◆ Exercise requirements ◆
Go through the data and copy each line that holds "policy".

======== Supplied data

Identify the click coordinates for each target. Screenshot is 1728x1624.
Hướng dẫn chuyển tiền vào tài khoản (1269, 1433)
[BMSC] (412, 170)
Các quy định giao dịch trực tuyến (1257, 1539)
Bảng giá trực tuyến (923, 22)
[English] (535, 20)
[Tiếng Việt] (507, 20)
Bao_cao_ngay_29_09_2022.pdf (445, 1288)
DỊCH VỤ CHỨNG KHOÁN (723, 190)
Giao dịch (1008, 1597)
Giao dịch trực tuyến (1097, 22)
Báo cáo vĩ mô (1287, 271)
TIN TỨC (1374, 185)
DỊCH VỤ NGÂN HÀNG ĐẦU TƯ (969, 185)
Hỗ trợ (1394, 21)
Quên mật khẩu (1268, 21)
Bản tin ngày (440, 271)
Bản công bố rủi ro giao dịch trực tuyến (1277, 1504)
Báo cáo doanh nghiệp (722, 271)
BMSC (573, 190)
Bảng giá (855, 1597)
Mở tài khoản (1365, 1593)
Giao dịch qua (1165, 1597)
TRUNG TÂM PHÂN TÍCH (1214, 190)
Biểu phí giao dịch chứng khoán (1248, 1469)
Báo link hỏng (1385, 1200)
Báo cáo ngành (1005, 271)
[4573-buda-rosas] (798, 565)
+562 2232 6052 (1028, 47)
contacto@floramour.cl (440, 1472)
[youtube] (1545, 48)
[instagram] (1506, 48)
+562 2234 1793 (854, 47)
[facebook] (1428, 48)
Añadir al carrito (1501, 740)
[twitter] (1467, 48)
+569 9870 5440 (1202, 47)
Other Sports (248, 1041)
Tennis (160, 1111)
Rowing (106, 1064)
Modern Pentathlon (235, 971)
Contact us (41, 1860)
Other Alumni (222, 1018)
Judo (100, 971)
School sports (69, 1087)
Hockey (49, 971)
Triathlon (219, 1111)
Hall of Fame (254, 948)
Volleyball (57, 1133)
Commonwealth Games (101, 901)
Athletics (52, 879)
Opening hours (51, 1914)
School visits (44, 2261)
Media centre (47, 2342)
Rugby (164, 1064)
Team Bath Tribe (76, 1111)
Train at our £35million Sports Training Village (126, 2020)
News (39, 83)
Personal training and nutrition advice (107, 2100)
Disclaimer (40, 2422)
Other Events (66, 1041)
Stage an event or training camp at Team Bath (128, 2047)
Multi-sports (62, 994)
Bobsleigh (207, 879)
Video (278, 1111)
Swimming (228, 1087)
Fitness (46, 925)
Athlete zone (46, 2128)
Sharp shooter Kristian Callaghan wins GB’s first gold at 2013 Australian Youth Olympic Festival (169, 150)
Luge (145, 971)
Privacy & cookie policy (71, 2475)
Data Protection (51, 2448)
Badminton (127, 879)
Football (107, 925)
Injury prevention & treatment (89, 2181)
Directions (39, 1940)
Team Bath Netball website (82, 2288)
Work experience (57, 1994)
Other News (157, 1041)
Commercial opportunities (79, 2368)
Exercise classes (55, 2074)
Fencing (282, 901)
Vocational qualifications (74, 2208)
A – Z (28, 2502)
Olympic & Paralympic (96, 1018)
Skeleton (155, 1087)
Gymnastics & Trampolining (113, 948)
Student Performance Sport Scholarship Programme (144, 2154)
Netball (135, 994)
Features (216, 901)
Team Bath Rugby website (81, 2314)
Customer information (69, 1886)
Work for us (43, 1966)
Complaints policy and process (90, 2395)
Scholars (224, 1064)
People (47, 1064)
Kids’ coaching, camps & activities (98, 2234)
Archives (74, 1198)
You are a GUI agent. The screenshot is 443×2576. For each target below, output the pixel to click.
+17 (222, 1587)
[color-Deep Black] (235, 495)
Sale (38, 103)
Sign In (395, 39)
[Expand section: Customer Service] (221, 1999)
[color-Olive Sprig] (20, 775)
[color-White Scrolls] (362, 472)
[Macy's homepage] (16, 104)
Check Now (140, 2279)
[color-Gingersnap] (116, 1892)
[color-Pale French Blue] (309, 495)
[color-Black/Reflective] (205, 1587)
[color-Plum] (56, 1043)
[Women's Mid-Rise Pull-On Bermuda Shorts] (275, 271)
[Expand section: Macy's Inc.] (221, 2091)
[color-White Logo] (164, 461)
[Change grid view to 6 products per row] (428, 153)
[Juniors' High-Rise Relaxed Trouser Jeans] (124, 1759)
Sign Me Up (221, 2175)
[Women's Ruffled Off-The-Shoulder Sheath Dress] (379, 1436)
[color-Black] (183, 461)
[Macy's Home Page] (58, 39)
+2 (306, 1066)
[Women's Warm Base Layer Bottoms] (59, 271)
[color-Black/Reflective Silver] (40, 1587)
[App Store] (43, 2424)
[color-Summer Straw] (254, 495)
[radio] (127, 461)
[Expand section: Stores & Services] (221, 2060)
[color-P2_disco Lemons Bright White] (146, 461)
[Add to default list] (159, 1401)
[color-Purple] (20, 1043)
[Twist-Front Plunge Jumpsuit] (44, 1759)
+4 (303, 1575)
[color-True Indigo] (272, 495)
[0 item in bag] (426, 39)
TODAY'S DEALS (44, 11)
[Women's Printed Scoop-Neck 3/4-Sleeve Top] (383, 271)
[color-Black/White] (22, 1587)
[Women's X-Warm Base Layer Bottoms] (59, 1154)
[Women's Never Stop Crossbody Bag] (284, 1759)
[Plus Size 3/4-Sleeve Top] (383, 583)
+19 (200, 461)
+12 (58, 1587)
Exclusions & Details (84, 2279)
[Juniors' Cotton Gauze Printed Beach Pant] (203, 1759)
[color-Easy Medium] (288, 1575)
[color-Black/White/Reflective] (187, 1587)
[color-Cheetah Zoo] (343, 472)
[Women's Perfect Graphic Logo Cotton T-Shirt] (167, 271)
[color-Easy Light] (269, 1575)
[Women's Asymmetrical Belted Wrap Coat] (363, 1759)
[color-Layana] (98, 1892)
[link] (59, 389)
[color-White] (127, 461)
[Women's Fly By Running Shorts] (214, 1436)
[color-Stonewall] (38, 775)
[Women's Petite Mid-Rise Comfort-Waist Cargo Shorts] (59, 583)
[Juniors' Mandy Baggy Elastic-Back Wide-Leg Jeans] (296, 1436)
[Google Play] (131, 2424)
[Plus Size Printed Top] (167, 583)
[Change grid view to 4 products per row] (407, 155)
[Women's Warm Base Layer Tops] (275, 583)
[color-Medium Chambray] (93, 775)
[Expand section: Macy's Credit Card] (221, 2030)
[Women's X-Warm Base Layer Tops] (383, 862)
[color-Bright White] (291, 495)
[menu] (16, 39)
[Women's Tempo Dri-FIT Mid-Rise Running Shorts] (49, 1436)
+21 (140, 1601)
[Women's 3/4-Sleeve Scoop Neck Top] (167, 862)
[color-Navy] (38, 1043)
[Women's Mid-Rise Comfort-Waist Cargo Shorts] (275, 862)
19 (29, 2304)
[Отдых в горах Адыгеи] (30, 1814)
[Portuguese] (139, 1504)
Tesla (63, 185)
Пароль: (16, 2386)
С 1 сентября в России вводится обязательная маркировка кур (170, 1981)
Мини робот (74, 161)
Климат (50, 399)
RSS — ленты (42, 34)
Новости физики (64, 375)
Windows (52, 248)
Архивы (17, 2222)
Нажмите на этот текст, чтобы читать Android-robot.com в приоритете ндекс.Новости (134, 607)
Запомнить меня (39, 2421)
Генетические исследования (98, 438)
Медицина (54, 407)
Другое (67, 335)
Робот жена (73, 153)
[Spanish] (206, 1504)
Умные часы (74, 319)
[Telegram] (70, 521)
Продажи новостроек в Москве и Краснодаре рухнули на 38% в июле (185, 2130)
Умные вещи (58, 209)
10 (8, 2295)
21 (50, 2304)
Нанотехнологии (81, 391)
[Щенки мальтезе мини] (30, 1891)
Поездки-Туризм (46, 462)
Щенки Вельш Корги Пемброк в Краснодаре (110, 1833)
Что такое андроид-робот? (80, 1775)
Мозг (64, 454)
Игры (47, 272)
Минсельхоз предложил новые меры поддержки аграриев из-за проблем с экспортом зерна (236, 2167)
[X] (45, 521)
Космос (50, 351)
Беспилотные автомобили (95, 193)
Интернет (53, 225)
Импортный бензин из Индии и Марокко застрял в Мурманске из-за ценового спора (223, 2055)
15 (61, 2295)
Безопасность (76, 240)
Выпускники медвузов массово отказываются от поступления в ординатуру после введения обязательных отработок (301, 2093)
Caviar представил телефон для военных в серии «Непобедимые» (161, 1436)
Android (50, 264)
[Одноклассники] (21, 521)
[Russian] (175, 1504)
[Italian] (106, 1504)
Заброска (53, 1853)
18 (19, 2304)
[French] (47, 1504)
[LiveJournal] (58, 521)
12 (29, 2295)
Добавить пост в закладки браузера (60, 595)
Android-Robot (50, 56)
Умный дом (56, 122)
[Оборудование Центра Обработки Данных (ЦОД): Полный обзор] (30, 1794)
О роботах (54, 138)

================

◆ Completed task ◆
Privacy & cookie policy (71, 2475)
Complaints policy and process (90, 2395)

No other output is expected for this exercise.